• **Instruction**
Please reproduce every item from the line containing "1286x483 pixels. How" down to the line containing "pyautogui.click(x=7, y=22)", both included, without changing a single character.

------------------------------------------------------------------------

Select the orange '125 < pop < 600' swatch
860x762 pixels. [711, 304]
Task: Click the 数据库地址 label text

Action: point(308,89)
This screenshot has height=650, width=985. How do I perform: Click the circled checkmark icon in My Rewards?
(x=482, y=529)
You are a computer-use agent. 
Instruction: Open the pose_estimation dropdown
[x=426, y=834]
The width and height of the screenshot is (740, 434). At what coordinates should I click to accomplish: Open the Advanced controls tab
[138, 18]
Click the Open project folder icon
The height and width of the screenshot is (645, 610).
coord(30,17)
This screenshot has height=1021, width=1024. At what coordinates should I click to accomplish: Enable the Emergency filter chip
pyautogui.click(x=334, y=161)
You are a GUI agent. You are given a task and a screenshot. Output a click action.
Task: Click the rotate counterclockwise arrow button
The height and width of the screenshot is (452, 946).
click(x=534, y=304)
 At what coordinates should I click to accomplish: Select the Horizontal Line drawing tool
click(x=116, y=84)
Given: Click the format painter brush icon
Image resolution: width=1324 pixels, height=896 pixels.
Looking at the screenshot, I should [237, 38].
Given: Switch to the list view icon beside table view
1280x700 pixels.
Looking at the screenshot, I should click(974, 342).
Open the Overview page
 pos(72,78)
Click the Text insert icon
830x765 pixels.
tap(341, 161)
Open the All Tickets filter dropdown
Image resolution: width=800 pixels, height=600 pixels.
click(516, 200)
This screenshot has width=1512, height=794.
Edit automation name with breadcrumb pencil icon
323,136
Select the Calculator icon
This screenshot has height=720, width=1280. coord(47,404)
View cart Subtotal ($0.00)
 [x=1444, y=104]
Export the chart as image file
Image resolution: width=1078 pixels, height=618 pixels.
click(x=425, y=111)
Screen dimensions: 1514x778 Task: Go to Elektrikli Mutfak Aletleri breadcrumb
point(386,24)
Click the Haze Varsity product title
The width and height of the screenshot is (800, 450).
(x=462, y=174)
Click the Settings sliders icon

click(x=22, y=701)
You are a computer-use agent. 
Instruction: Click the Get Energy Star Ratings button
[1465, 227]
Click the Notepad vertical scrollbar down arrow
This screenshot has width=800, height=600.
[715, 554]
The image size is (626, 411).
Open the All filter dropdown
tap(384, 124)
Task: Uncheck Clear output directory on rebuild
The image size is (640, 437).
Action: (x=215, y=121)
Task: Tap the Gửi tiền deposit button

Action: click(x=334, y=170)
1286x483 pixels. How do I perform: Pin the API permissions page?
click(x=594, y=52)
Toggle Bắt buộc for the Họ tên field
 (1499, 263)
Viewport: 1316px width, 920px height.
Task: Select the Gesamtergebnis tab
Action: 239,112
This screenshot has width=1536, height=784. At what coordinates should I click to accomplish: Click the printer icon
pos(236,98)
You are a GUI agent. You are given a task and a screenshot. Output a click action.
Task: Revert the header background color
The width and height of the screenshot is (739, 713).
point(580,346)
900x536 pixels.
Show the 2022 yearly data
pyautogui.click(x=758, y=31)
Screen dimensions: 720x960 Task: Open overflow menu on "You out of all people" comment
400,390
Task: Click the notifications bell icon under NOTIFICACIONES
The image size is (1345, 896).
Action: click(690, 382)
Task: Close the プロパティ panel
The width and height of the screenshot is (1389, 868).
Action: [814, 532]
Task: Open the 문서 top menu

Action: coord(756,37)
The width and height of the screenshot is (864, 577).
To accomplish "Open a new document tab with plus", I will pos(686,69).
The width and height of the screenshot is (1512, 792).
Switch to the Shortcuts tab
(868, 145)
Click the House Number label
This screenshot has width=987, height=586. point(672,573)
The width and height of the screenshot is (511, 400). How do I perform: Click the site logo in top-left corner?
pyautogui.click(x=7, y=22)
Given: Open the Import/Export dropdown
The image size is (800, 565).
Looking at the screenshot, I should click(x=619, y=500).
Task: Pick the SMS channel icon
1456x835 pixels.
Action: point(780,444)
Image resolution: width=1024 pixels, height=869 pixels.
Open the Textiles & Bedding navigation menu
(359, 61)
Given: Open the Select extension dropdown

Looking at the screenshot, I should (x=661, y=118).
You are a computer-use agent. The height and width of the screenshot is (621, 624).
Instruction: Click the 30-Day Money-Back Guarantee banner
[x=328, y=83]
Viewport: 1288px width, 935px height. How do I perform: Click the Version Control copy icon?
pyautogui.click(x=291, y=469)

------------------------------------------------------------------------

• **Final result**
1286x483 pixels. How do I perform: Pin the API permissions page?
click(x=594, y=52)
Toggle Bắt buộc for the Họ tên field
 (1499, 263)
Viewport: 1316px width, 920px height.
Task: Select the Gesamtergebnis tab
Action: 239,112
This screenshot has width=1536, height=784. At what coordinates should I click to accomplish: Click the printer icon
pos(236,98)
You are a GUI agent. You are given a task and a screenshot. Output a click action.
Task: Revert the header background color
The width and height of the screenshot is (739, 713).
point(580,346)
900x536 pixels.
Show the 2022 yearly data
pyautogui.click(x=758, y=31)
Screen dimensions: 720x960 Task: Open overflow menu on "You out of all people" comment
400,390
Task: Click the notifications bell icon under NOTIFICACIONES
The image size is (1345, 896).
Action: click(690, 382)
Task: Close the プロパティ panel
The width and height of the screenshot is (1389, 868).
Action: [814, 532]
Task: Open the 문서 top menu

Action: coord(756,37)
The width and height of the screenshot is (864, 577).
To accomplish "Open a new document tab with plus", I will pos(686,69).
The width and height of the screenshot is (1512, 792).
Switch to the Shortcuts tab
(868, 145)
Click the House Number label
This screenshot has width=987, height=586. point(672,573)
The width and height of the screenshot is (511, 400). How do I perform: Click the site logo in top-left corner?
pyautogui.click(x=7, y=22)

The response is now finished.